Nested lists get sanitised incorrectly
An invalid list, still parsed correctly by browsers and email clients of the sort:
<ul>
<li>Topic 1</li>
<ul>
<li>Item 1</li>
<li>Item 2</li>
<ul>
<li>Sub 1 </li>
<li>Sub 2</li>
<li>Sub 3</li>
</ul>
<li>Item 3</li>
</ul>
</ul>
Gets parsed as:
<ul>
<li>Topic 1</li>
<li>
<ul>
<li>Item 1</li>
<li>Item 2</li>
<li>
<ul>
<li>Sub 1 </li>
<li>Sub 2</li>
<li>Sub 3</li>
</ul>
</li>
<li>Item 3</li>
</ul>
</li>
</ul>
which is definitely not the intention of the original html. The proper desired output would be:
<ul>
<li>Topic 1
<ul>
<li>Item 1</li>
<li>Item 2
<ul>
<li>Sub 1 </li>
<li>Sub 2</li>
<li>Sub 3</li>
</ul>
</li>
<li>Item 3</li>
</ul>
</li>
</ul>
Another proper desired solution would be to allow a change in this tag balancing behaviour.

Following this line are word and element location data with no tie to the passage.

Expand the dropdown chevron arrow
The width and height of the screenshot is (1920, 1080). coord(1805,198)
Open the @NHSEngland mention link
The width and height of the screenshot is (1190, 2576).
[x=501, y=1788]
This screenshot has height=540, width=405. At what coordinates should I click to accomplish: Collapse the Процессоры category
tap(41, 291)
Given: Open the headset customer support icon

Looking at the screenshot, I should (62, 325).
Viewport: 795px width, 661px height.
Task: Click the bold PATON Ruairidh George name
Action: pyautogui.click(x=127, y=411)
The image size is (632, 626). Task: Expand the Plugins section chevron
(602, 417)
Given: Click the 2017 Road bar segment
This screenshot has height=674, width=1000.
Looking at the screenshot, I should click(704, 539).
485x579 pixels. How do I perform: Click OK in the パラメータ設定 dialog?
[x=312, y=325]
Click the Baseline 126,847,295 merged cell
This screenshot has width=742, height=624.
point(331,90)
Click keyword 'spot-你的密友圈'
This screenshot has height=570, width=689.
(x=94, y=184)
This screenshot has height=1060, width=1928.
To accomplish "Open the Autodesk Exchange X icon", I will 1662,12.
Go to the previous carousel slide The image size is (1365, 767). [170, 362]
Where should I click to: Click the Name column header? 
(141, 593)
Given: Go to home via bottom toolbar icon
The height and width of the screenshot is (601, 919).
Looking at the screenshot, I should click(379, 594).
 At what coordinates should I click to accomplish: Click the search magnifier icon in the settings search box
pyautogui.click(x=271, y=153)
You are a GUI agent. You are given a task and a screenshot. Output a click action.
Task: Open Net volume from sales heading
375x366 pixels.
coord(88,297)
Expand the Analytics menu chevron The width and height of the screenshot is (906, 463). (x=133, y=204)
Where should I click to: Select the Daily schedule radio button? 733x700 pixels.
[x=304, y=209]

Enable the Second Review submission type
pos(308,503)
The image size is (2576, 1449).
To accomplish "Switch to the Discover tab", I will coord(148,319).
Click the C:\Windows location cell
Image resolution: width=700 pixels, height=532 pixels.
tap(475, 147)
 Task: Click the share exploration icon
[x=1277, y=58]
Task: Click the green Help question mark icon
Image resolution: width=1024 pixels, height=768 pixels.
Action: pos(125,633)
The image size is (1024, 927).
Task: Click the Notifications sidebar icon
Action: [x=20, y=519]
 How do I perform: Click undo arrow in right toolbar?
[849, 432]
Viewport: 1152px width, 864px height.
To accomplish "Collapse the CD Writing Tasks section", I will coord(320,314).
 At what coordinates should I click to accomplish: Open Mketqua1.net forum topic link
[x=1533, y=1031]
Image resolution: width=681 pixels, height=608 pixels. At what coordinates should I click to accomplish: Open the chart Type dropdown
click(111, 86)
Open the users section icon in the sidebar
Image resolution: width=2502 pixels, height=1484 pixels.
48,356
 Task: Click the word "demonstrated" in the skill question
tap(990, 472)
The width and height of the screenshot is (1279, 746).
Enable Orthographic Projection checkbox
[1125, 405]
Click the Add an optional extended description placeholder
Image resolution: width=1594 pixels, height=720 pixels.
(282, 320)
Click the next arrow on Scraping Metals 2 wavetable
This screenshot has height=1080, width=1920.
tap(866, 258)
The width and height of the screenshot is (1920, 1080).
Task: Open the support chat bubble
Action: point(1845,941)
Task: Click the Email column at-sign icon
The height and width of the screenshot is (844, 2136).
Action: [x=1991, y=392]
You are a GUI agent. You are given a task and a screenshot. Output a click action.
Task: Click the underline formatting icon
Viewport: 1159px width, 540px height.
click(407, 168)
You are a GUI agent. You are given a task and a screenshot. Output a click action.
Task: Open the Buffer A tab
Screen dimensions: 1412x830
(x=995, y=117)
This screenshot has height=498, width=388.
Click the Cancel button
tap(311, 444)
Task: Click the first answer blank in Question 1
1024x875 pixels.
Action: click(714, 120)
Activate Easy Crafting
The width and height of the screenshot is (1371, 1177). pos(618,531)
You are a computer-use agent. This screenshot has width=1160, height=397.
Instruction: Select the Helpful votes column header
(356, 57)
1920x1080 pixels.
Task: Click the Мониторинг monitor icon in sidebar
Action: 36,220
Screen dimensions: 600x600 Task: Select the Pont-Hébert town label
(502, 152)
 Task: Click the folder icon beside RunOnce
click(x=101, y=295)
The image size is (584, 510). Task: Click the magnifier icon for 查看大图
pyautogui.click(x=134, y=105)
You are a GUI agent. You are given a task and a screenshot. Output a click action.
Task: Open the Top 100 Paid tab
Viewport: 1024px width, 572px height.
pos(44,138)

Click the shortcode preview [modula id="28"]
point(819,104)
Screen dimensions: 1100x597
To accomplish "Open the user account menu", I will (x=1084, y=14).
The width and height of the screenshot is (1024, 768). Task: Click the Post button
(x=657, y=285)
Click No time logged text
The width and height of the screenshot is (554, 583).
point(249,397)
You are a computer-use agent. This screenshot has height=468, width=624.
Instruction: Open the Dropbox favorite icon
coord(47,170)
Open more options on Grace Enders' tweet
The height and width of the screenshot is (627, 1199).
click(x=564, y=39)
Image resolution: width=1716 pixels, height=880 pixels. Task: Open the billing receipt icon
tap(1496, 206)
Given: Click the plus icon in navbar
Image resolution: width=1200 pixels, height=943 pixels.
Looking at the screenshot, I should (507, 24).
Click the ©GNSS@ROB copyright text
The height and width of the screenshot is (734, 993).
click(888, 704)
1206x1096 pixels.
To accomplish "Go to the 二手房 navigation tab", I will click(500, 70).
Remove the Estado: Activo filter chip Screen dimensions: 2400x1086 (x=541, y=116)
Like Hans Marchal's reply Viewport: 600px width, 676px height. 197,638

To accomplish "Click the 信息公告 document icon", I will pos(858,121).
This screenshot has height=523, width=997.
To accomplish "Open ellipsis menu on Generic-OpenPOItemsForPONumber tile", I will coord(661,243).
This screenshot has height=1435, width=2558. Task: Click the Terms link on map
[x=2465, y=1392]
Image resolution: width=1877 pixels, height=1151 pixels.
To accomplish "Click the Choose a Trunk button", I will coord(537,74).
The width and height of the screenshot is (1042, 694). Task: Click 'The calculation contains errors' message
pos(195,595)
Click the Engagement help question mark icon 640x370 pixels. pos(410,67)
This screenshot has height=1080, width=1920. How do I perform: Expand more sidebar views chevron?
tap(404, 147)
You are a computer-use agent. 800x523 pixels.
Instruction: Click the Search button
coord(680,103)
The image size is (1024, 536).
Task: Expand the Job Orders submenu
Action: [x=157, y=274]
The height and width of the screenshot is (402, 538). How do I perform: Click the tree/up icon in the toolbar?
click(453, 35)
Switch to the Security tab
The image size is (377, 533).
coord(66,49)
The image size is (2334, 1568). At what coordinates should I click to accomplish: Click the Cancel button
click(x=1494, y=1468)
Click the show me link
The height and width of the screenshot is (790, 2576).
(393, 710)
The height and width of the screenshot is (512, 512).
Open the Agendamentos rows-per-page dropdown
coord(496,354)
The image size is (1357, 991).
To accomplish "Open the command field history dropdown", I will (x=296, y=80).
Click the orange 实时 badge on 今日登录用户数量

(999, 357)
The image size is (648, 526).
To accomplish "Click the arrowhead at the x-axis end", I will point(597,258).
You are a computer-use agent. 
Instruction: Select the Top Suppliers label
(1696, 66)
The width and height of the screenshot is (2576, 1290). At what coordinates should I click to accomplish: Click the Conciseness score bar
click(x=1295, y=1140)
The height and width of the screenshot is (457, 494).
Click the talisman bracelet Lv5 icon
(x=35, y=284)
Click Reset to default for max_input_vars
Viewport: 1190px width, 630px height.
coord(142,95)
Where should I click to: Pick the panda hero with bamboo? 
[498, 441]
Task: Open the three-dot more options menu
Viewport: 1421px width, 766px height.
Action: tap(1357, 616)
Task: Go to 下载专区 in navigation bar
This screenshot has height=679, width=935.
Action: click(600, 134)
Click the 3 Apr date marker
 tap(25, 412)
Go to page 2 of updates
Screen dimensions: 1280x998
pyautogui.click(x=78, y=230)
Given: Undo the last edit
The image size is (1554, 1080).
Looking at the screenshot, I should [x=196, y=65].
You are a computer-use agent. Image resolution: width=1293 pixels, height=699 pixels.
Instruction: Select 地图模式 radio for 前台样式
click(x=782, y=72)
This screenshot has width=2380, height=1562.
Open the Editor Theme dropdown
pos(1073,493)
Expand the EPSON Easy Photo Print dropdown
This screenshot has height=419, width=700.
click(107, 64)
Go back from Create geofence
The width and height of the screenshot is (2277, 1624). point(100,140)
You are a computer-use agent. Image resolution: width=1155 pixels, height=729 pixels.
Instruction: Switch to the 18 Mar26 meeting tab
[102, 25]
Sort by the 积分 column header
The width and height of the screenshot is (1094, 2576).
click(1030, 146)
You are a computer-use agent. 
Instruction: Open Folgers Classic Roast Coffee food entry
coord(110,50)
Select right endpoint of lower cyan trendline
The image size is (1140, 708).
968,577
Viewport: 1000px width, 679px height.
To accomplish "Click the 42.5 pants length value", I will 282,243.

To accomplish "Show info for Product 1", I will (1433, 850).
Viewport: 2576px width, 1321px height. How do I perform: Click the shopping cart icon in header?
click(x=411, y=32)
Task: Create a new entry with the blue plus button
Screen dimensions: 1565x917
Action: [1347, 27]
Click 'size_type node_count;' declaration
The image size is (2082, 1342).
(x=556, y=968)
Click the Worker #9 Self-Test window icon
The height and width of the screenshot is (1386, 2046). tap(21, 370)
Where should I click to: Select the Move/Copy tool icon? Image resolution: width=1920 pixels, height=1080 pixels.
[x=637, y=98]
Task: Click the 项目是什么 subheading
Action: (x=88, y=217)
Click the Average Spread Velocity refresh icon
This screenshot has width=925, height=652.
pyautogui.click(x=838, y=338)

I see HtmlElementTables.impliedElements handles this logic and there is even this comment
// If we require above that all <li>s appear in a <ul> or <ol> then
// for symmetry, we require here that all content of a <ul> or <ol> appear
// nested in a <li>.
// This does not have the same security implications as the above, but is
// symmetric.
But there is no way of overriding this behaviour
If the sanitizer produces structurally invalid markup, there's a greater risk of HTML parsers getting confused so I can't do that.
If I allow overriding umpteen behaviors, then testing with a handful of configurations doesn't give confidence in most of the possible configurations.
If I were to add a class to elements synthesized in this way, then you could try to fix it up with some CSS.
<style>
li.synthesized { list-style: none }
</style>
<ul>
<li>Topic 1</li>
<li class="synthesized"><ul>
<li>Item 1</li>
<li>Item 2</li>
<li class="synthesized"><ul>
<li>Sub 1 </li>
<li>Sub 2</li>
<li>Sub 3</li>
</ul></li>
<li>Item 3</li>
</ul></li>
</ul>
Unfortunately, my CSS isn't strong enough to know whether there's a way to disable list-style when the only child of an <li> is a <ul> or <ol>. Something like the below would work, but isn't supported in CSS IIRC:
li:has(> ul:only-child), li:has(> ol:only-child) {
list-style: none
}
It seems to me that arguing that an invalid meaning has a precise meaning is twisting the meaning of "invalid". Within a <ul> or <ol> all non-whitespace content has to be inside a <li> tag. Upon encountering content outside of a <li> there are four possibilities:
- Discard it
- Surround it in a
<li> - Add it to the previous
<li>if there is one, otherwise do what? - Add it to the succeeding
<li>if there is one, otherwise do what?
Obviously none of these are definitively correct, because the input is invalid. Furthermore, assuming a tag may extends past its explicit end as @pcelentano argues for seems a perverse treatment of a valid tag.
In this case option 2 is repeatable everywhere and does not discard potentially important content. I believe the current implementation provides the best solution possible.